Но кота не было, исчез, улизнул.

– Как хочешь. А я ведь и здесь уже побывала, ты не знал, усатый? Здесь зеркало под кисеей и мамина фотография под зеркалом. Мамины любимые подсолнухи на столике под белой скатертью. Будто бы принес их отец или ее давний поклонник объявился. И вино в ведерке со льдом – мне снилось, что я его пила. Фрукты. Гранаты не люблю, вкус винограда – помню, но как хороши яблоки! Вот это – большое, красное – соблазн для Евы. Сыграть бы Еву, а не Юдифь. Юдифь – роковая роль. Юдифь – страшная судьба. Но что за яблоко – медовое!.. И еще тут была огромная, как полярная льдина, кровать… Ах!

Райское яблоко падает на ковер. Оказывается, она в спальне не одна.

* * *

Вот как, она в спальне не одна. Оказывается, у памятной кровати свершается некий ритуал. Три фигуры в белых балахонах и в белых уборах, скрывающих волосы, простирают руки, склоняют скорбные спины и вдруг распрямляются враз с горестным вскриком.

Нет, не ангелы-небожители с тесно сложенными крыльями, как можно было подумать, не разглядев. Не ангелы, а две медсестрицы и доктор в просторных пеньюарах с тесемками-завязками на спине и в низко надвинутых на лоб шапочках. Медсестрицы перепуганы, зажимают ладонями рты и отворачиваются, а доктор берет полотенце и заворачивает в вафельную ткань свои блестящие страшноватые инструменты. Раскрывает саквояж и опускает туда сверток. Молчит, качает головой, он удручен, потому что бессилен.

– Что происходит?! – вопрошает наша героиня, но не слышит своего голоса. Ее удивляет то, что вздохи доктора и причитания его помощниц явственны, а вот ее крик бессилен, беззвучен. – Что происходит?.. – шепчет она и едва улавливает тень – лишь тень! – звука. – Что… случилось… – выдыхает она.
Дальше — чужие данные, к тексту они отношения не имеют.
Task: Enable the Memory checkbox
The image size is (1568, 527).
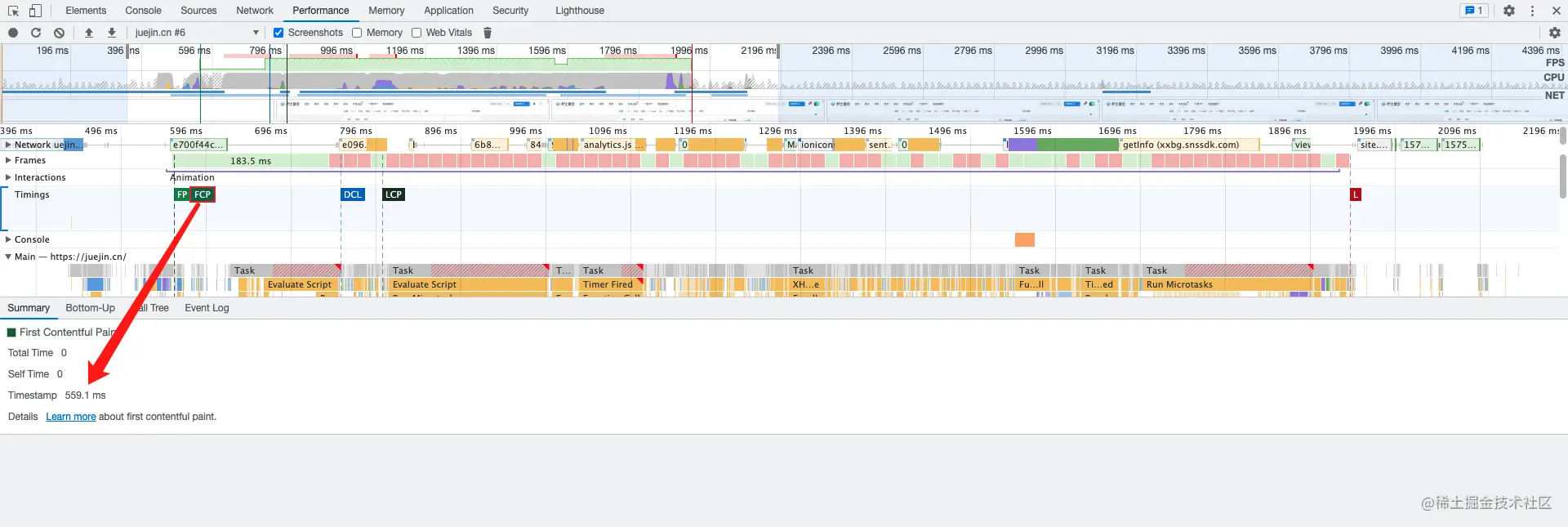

Фигуры у кровати расступаются, пряча глаза и лица, поспешно шествуют к двери, оставшейся распахнутой настежь. Как бы и не заметив хозяйки, бесшумно теряются где-то в доме.

– Постойте…

Но она уже знает, что взывать бесполезно – ее не захотят услышать, и не оставляет попыток лишь потому, что страшно взглянуть на белую постель. Белую постель, запятнанную красным.

На постели – обескровленное мужское тело. Нет головы. Конечно, нет. Само собой, нет. Голову ведь забрала убийца – та, с портрета. И цепко держит за мертвые волосы.

Интересно, догадаются ли, что убийца – не кто иной, как роскошная фемина, что обитает в Вандиной «передней»? Сомнительно. Надо бы подсказать, чтобы не подумали на кого-нибудь другого.

– Постойте…

Нет никого на лестнице.

– Постойте!

Кажется, за поворотом мелькнул белый докторский пеньюар. Бегом по лестнице, надо догнать… Но – никого в коридоре второго этажа, и шагов не слышно, все заглушают глубокие Вандины ковры.

– Постойте же! Постойте же, если вы ищете убийцу! Я скажу, кто… Я покажу! Я знаю!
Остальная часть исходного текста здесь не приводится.